Smoking brisket is a BBQ rite of passage, and it can be tricky to cook just right. You take a tough cut of beef and turn it into something tender, flavorful, and moist. Smoking a beef brisket can be a very lengthy process that involves constant temperature tracking. This constant tracking can lead to many trips outside to check on your pit and meat temperatures. That’s why we’re so excited about our brand new wireless solutions that will make that process easier.
Tracking Temperatures…From Your Smart Device!
Introducing the ThermaQ® Blue and ThermaQ WiFi 2-Channel Thermocouple Alarms! Designed with serious BBQ pitmasters in mind, both the ThermaQ Blue (available now) and the ThermaQ WiFi (available for pre-order, shipping July 2017) feature Type K thermocouples in both channels with Thermapen® accuracy (±0.7°F/± 0.4°C), and both products broadcast temperatures straight to your smartphone or tablet with our free ThermaQ app (iPhone or Android). Both ThermaQ Blue and ThermaQ WiFi are pictured below with Type K Thermocouple probe kits.
Therma Q Blue ThermaQ WiFi
Wireless Temperature Tracking with ThermaQ Blue!
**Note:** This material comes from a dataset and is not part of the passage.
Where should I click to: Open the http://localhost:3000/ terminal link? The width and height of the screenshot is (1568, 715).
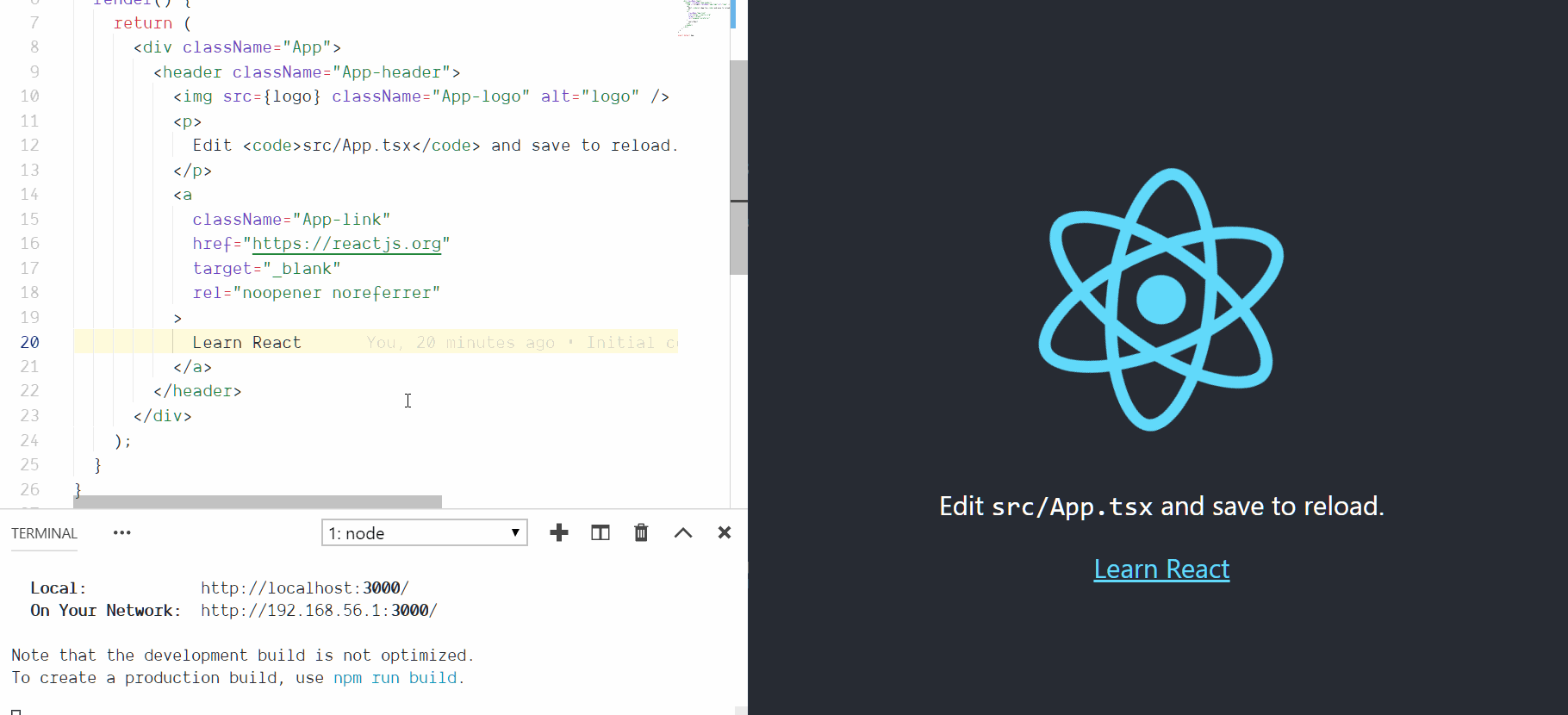point(304,588)
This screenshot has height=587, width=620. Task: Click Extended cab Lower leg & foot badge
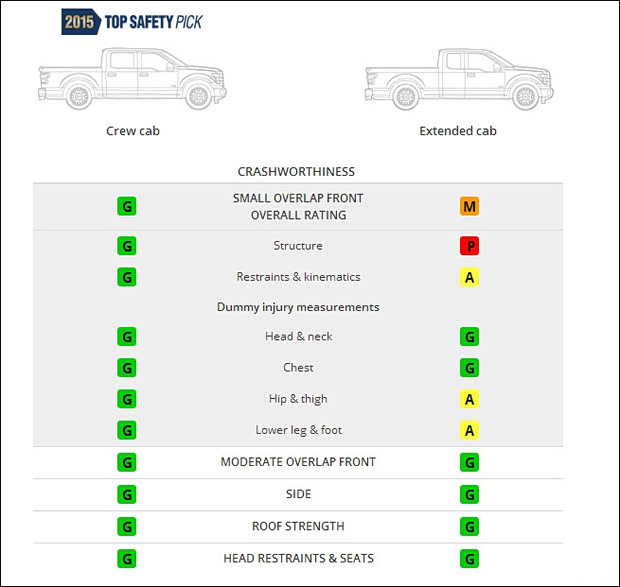pyautogui.click(x=469, y=430)
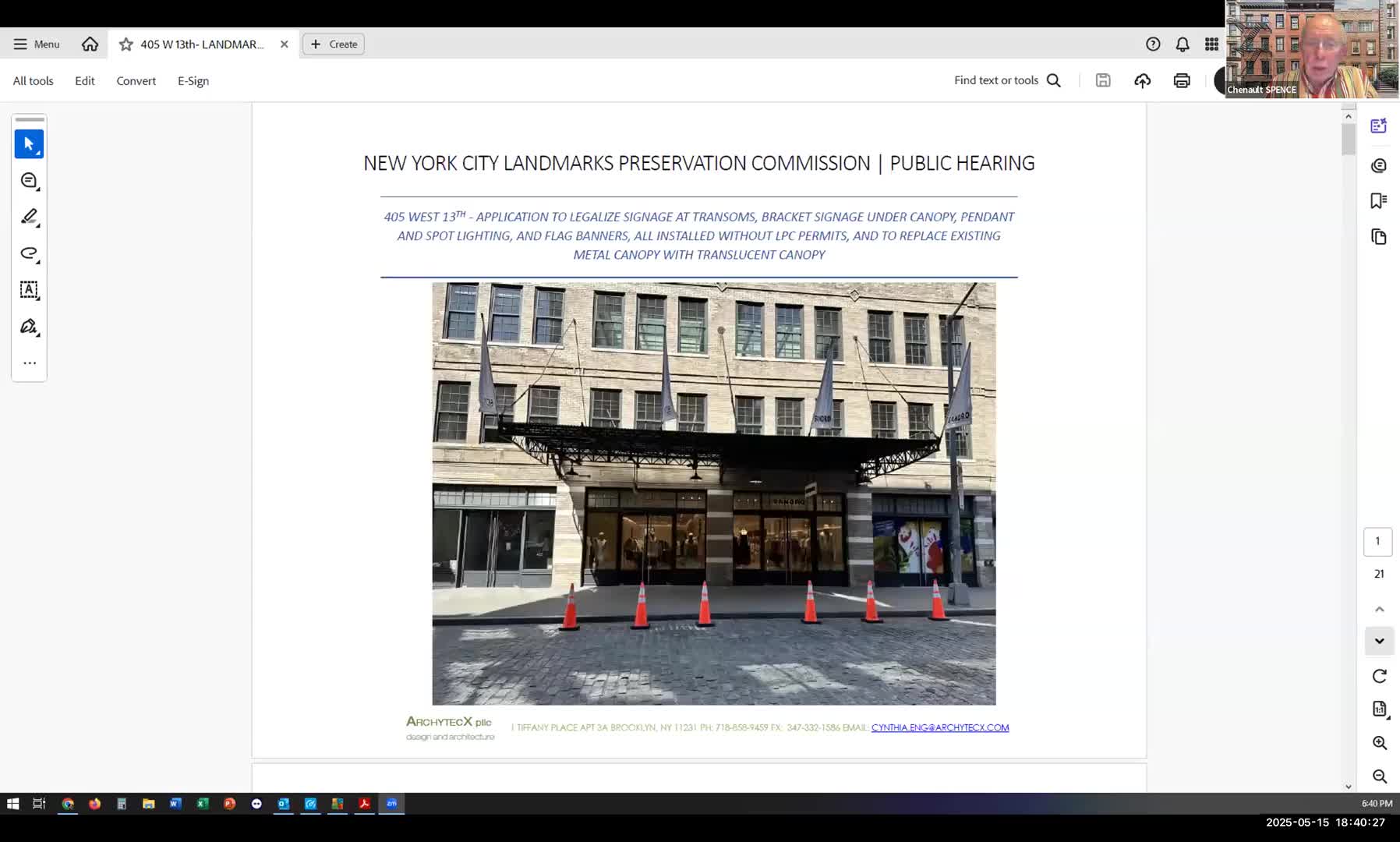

Back to the brisket! Brisket is a cut from the heavily-worked pectoral muscle of the steer. These muscle fibers are tough and are held together with a web of connective tissue. This tissue is primarily made up of collagen. Collagen is a triple-helix protein that needs to be cooked with both the proper temperature and time.
Temperature AND Time
Medium-rare doneness for beef is about 130°F (39°C), but the recommended doneness temperature for brisket is 200-205°F (93°C). Why so high? Because connective tissue doesn’t begin to unwind and dissolve until it reaches the temperature range of 160-170°F (71-77°C). The brisket needs to spend hours in the temperature window of 160-205°F (71-96°C) for the best breakdown of connective tissue.
Once this tough collagen has fully dissolved, it turns into gelatin. Gelatin is able to absorb up to ten times its weight in liquid. This means that all of the moisture expelled from protein fibers is able to be reabsorbed by the now rendered gelatin.
Smoking Meat Low & Slow
The necessity of breaking down tough connective tissue in cuts of meat like beef brisket and pork shoulder is why we have methods of low and slow cooking. In this case, smoking meat.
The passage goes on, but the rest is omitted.